Wednesday, September 1, 2010

Syndies sit tight

Despite the looming departure of Millionaire's hot seat, syndicated game shows are just sitting around until the new seasons start. No matter. At Broadcasting & Cable the tireless Paige Albiniak manfully (or womanfully) files the required story on the numbers for the week ending August 22...

Wheel of Fortune 5.7 - down a tick
Jeopardy 4.7 - down a couple ticks to season low, what's happenin' Alex?
Millionaire 2.3 - wow, up a whole tick
Family Feud 1.5 - flat
5th Grader 1.2 - flat

Speaking of the tireless Paige, she also posted an interesting account of Family Feud's new season and host. Seems that the show still makes money, but the producers are hoping for a lift from Steve Harvey. We'll see, but the show's recent modest upturn in the ratings may actually be a farewell present from O'Hurley's fans.

Meanwhile, TV by the Numbers chips in the viewership averages for the top three syndies in the latest week: Wheel of Fortune 8.9 million, Jeopardy 7.0 million, Millionaire 3.2 million. Yes, the numbers look blah to me, too. The cheery fellows at TVBTN also tell us that Wipeout and Minute To Win It ranked one-two in the 8:30 PM timeslot last night, once Obama got finished speechifying. Wipeout garnered a 2.5 18-49 rating with 7.2 million total viewers. The numbers for Minute were a 1.7 rating and 6.0 million viewers.

Gold in them thar games

The New York Times has taken notice of America's little game show network. There's no news in the once-over-lightly effort, unless you didn't know GSN was remaking 1 vs. 100. The ratings and financial numbers mainly agree with other previously published sources. To quote my ramblings on the GSN board...

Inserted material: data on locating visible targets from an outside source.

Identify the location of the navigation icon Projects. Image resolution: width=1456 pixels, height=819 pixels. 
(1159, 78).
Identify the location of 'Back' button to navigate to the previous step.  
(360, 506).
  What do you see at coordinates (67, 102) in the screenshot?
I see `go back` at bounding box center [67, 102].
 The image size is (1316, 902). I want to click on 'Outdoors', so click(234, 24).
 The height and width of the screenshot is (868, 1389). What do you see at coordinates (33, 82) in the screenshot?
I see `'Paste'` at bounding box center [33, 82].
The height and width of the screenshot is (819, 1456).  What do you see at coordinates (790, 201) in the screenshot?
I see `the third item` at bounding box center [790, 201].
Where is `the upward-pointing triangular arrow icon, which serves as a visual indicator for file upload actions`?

Other poster: The average age [of GSN's audience] is 57? It used to be higher, right?

Yeah, I was surprised by that average age number, too. I wonder if the median age is higher. The two aren't the same, after all.

Otherwise, there were no surprises in the numbers. Baggage is the top-rated original? Shocking. Advertising revenue is closing in on a hundred million a year. A while back TV by the Numbers said GSN's subscriber rate is eleven cents per month. On a household base of 73 million, that would make about a hundred mill in subscriber income as well. So the cable network is pulling down something like $200 million annually.

The online operations chip in another $65 million, according to the story. Seems a tad high, but who am I to argue? Anyway, it looks like GSN takes in total revenue of about a quarter-billion a year. The SNL Kagan analyst in the story still sounds grumpy, though. But the quoted Northwestern Ph.D. student seems happy enough with another part of her brain working.